Abstract

This study examined attitudes about outcomes associated with childhood gender nonconformity. Participants were 518 undergraduate students (337 female; 181 male) at a midwestern university in the U.S. Participants were presented with 1 of 10 vignettes describing a target child (male or female) who varied in gendered traits, interests, and behaviors (strongly masculine, moderately masculine, neutral, moderately feminine or strongly feminine). They completed a 50-item questionnaire including demographics, predicted outcomes for the target (e.g., masculinity and femininity in adulthood, pressure to change, psychological adjustment in childhood and adulthood, and sexual orientation), and the Attitudes toward Women Scale (Spence et al., 1973). Participants thought masculine and feminine targets would be masculine and feminine in adulthood, respectively: thus, stability was expected for both sexes.

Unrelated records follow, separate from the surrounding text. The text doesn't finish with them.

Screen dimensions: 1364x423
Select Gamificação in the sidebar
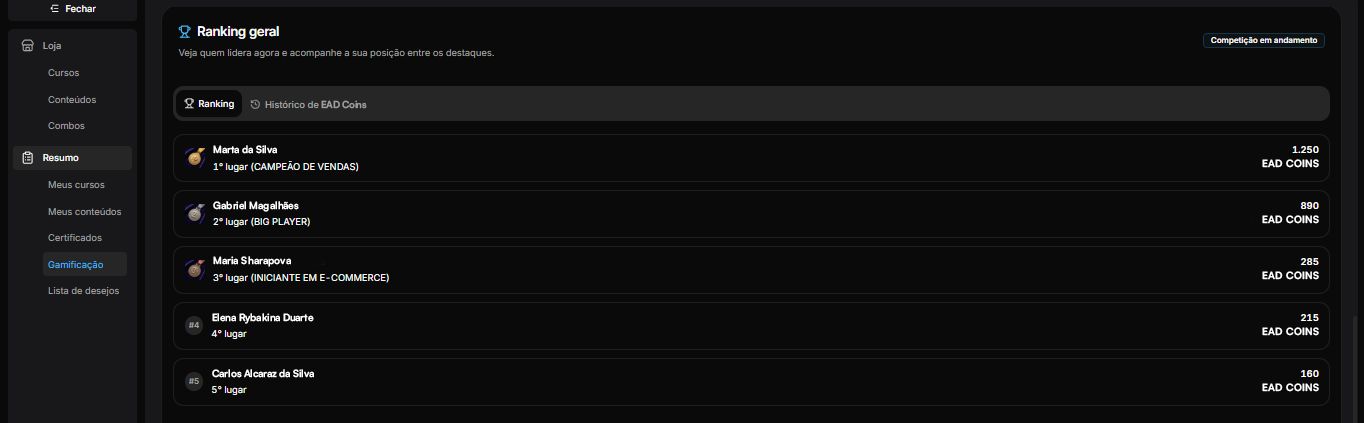[x=76, y=264]
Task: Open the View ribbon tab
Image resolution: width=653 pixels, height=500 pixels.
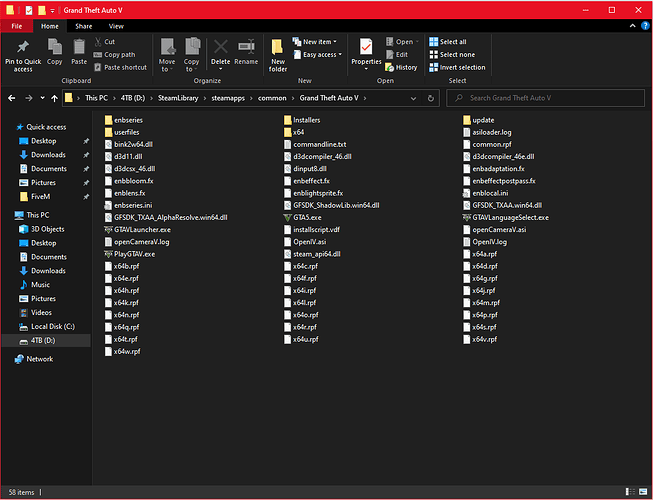Action: (x=117, y=25)
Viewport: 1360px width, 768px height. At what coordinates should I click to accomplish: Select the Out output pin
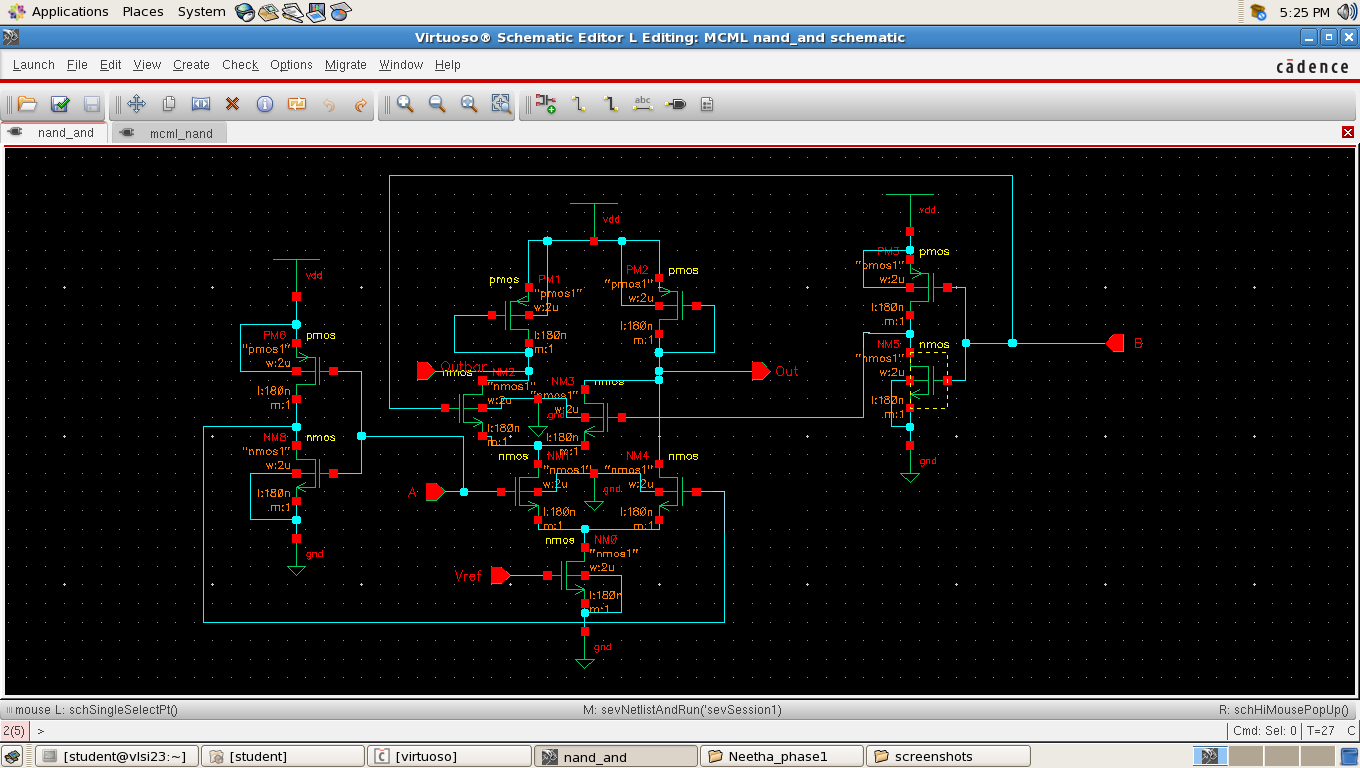click(760, 371)
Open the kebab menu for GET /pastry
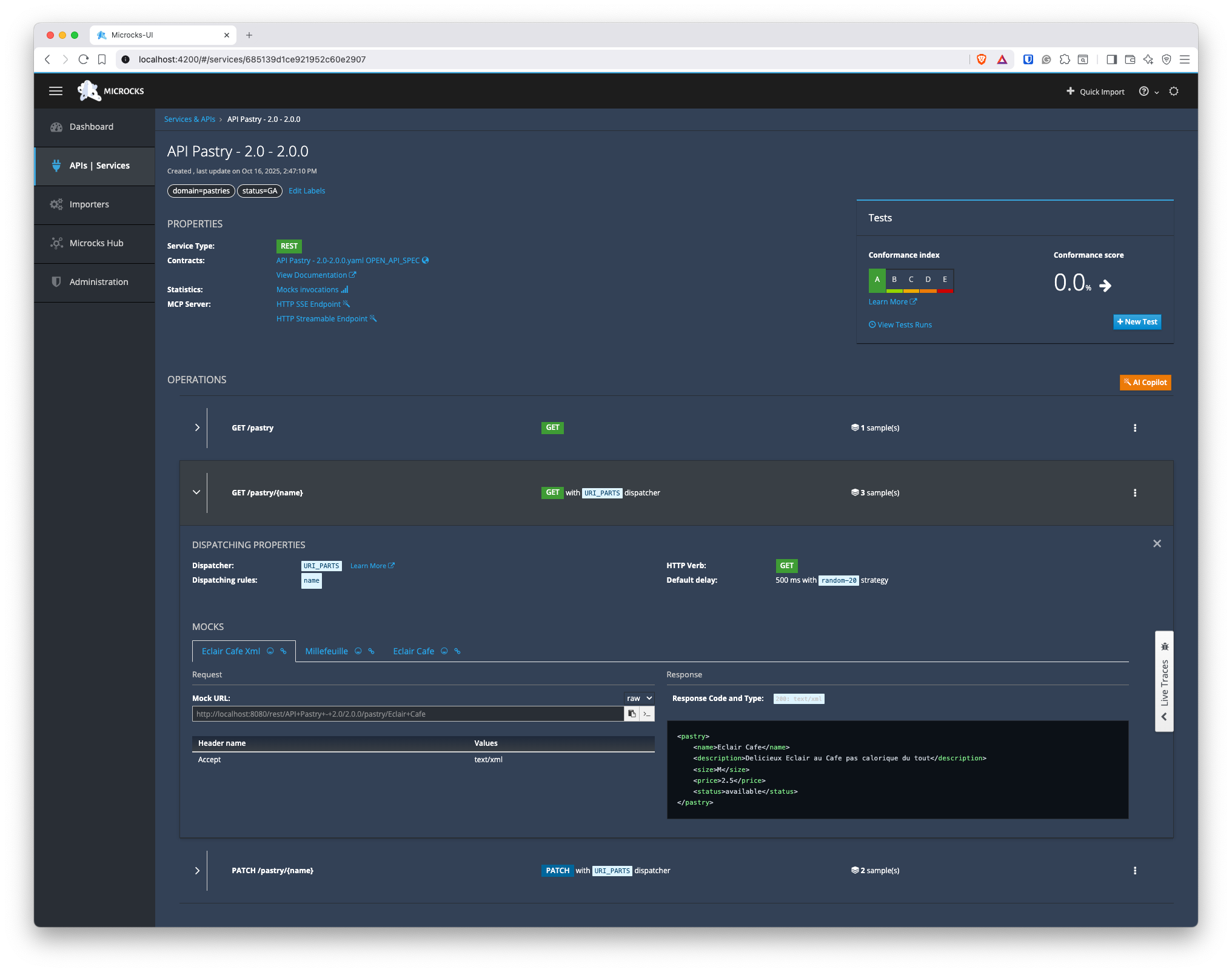Screen dimensions: 1232x972 (1135, 428)
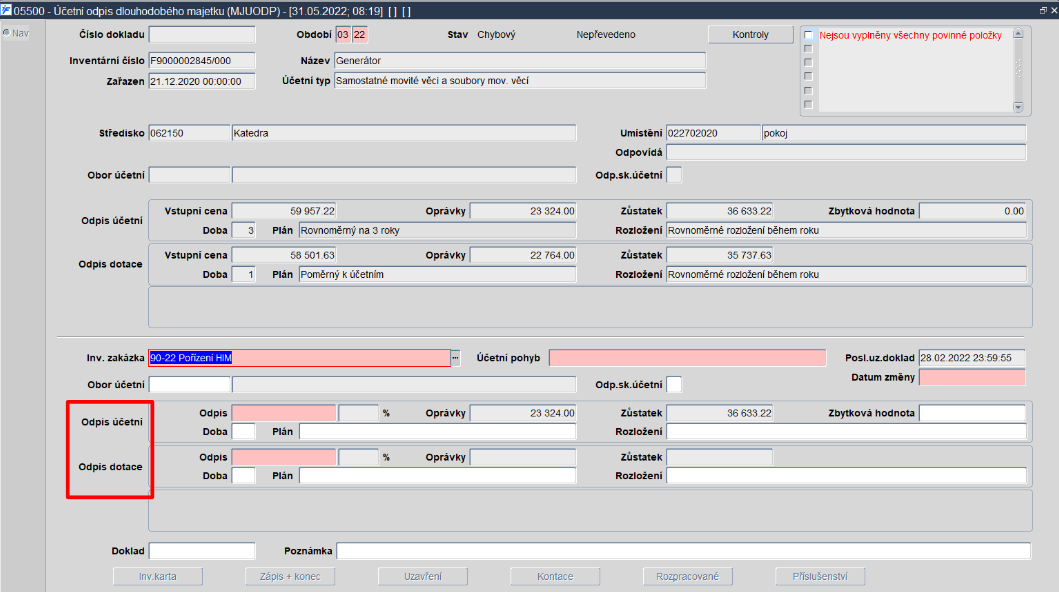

Feminine targets, boys or girls, were thought to be more likely to display internalizing (e.g., anxiety, depression) behaviors and masculine targets more likely to display externalizing (e.g., aggression, conduct disorders) behaviors in both childhood and adulthood. Gender-nonconforming children were expected to experience more pressure to change their behavior and less likely to be exclusively heterosexual adults, the latter particularly so for strongly feminine boys. There were few significant effects of participant sex and no effects of attitudes about gender on any of these measures. These findings add to the literature by demonstrating that degrees of masculinity and femininity as well as of gender nonconformity are expected to be associated with predictable outcomes in a linear fashion in both sexes, with only a few differences between expectations for boys and girls.